# idea for curing wood



## gypsyseagod (Aug 1, 2007)

this may be long winded but here goes...since i have an abundance of premium bbq wood around the house & need to do some "tree trimming" i thought hmm.. i can partition off 1 of the horse stalls(10'x8') in the barn, line it w/ tar paper & plastic sheeting as a drying room. use the 2 500wt heat lamps and a dehumidifier(take  the pan out & add 1/4" tubing to run outside-have done this on many boats),and cross stack the wood off the ground.this should cure the wood a bit faster than say 6 months. any ideas or comments ?


----------



## ihsfab (Aug 1, 2007)

I wonder if you would need to keep air moving though the stacks?


----------



## gypsyseagod (Aug 1, 2007)

yea. i could put a small fan in there.


----------



## bigarm's smokin (Aug 1, 2007)

*Hey Gyspy, your doing it just as a commercial saw mill dries wood.

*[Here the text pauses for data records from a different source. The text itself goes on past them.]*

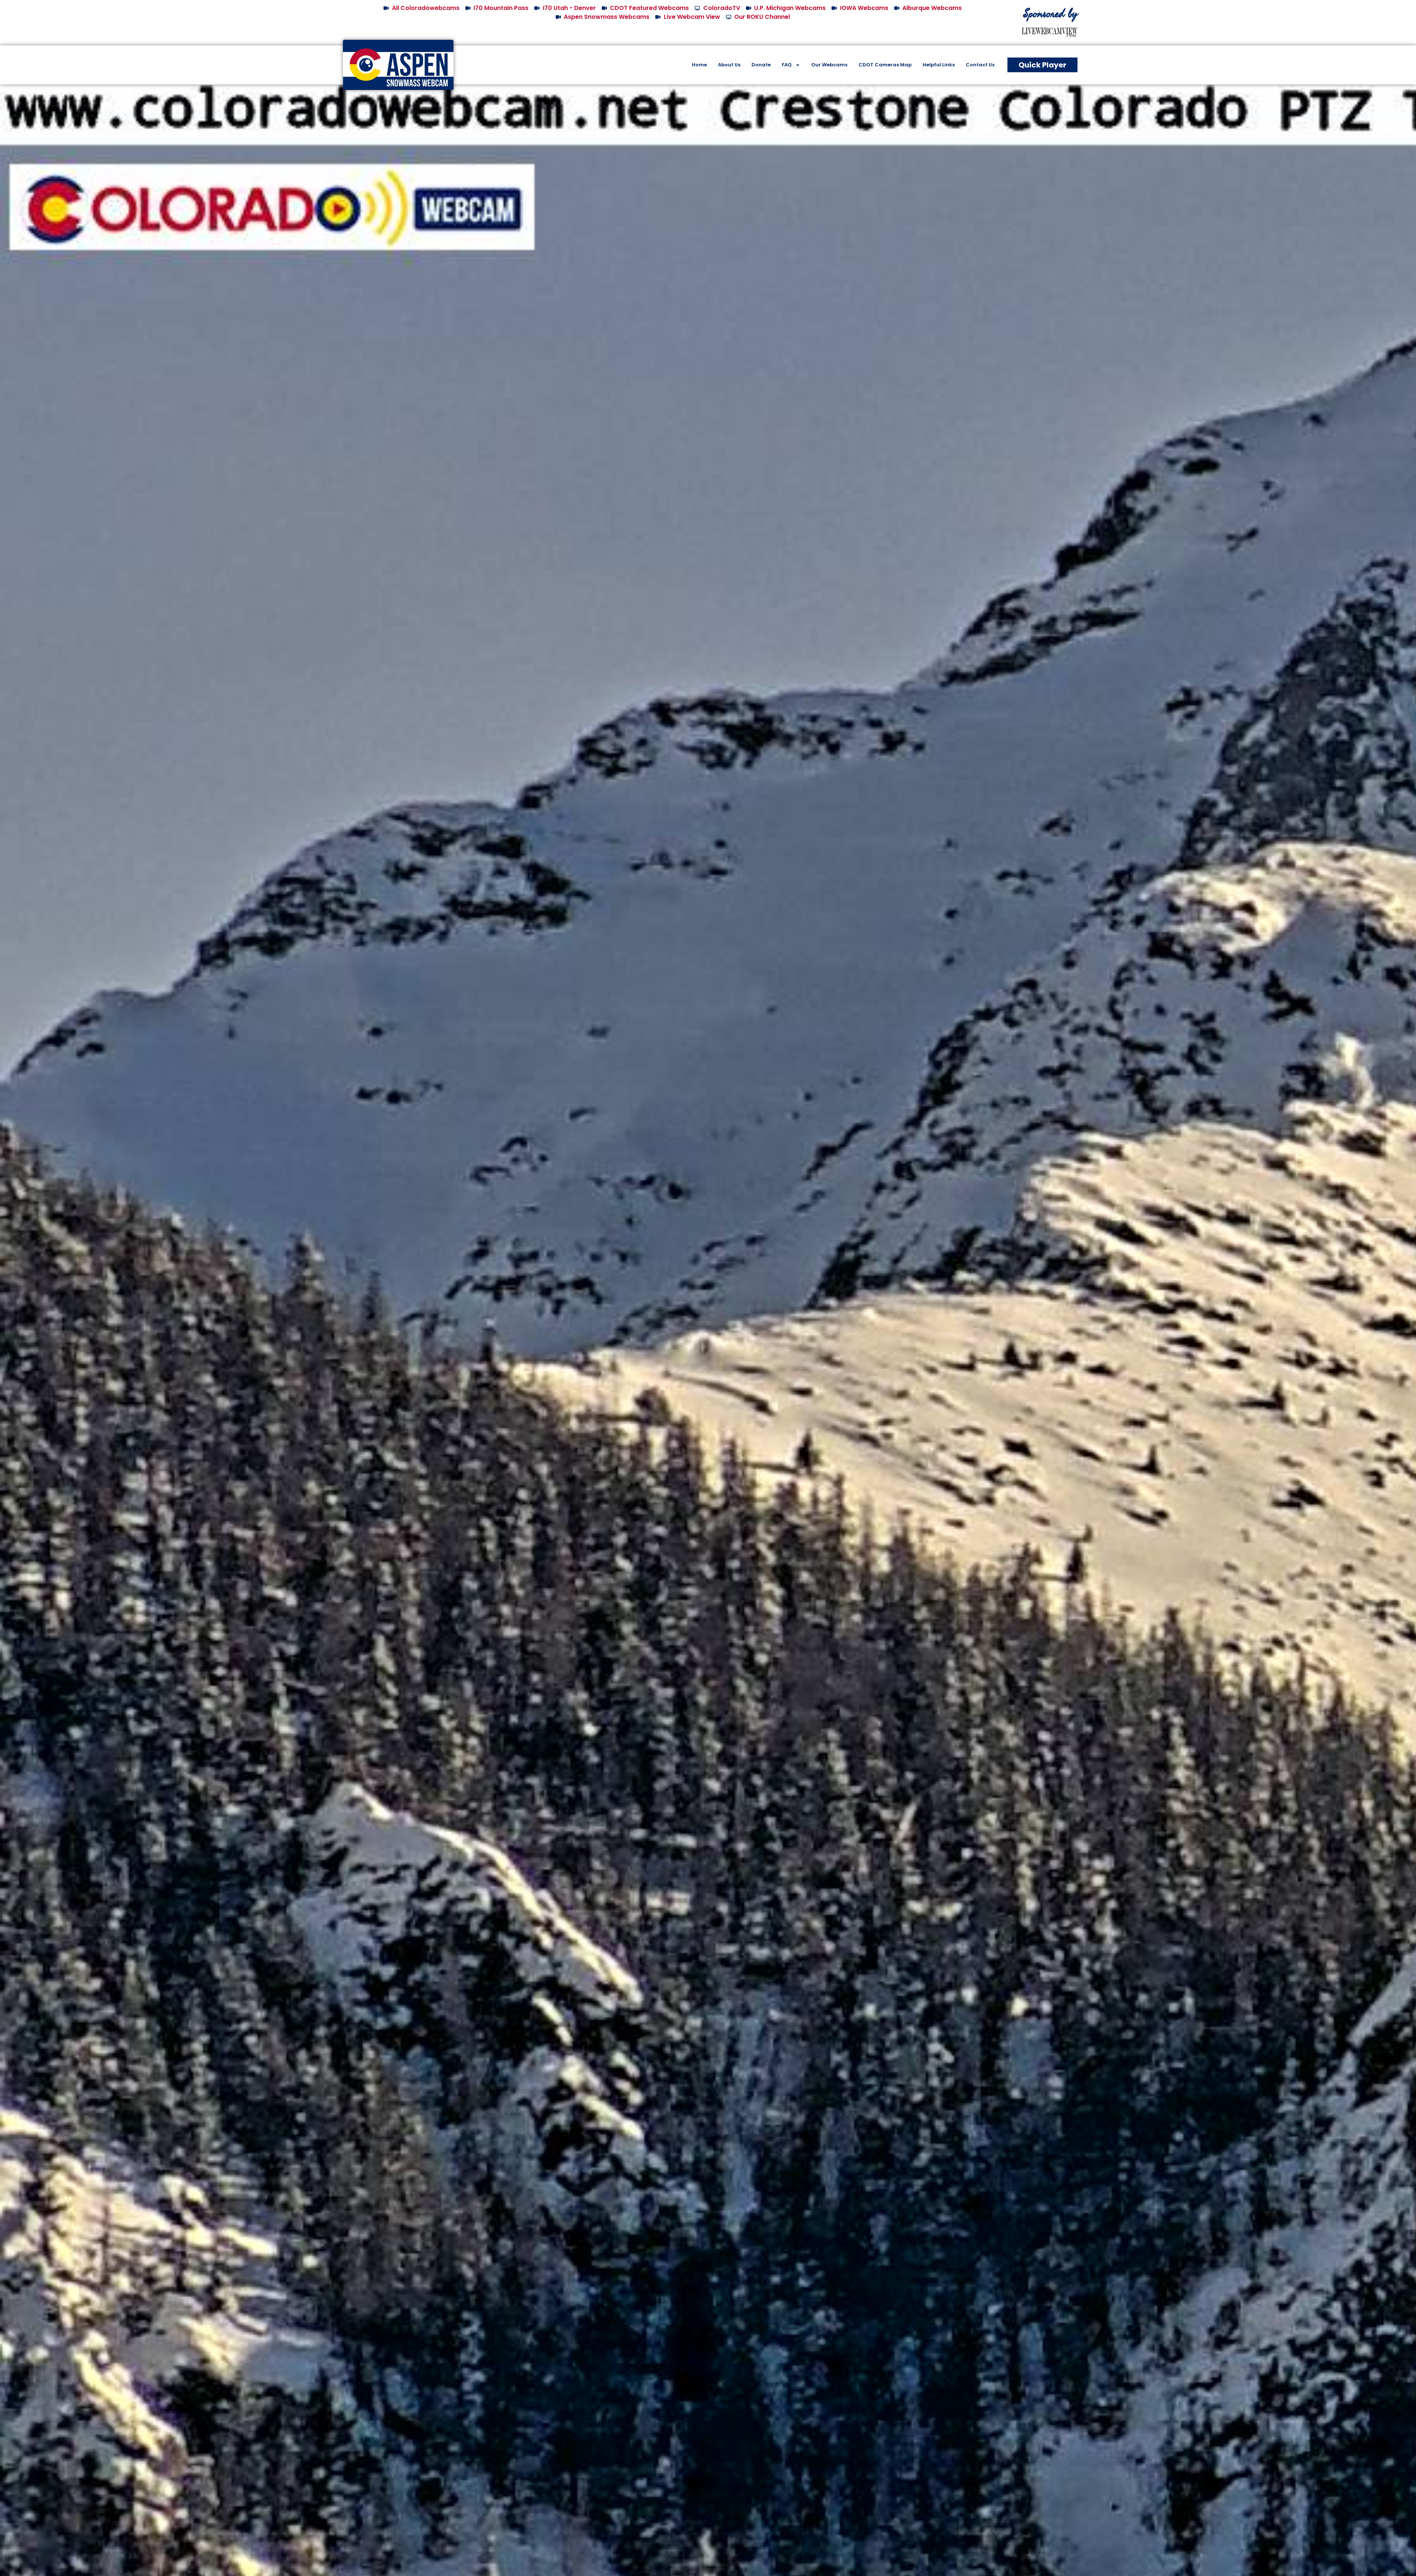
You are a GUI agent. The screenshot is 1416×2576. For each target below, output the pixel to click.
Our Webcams (829, 64)
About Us (729, 64)
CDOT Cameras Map (885, 64)
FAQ (787, 64)
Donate (761, 64)
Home (699, 64)
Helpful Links (939, 64)
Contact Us (980, 64)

The only other thing I can offer, which, you all ready know, is split it up, smaller dries faster. By the way, what are your poor ole hay burners gonna do this winter when you got the barn full of wood? 
	

	
	
		
		



		
			






 Terry*


----------



## gypsyseagod (Aug 1, 2007)

the herd (35 black angus) went to auction yesterday as hay is $40 going to $60 a roll now
	

	
	
		
		



		
		
	


	





 .


----------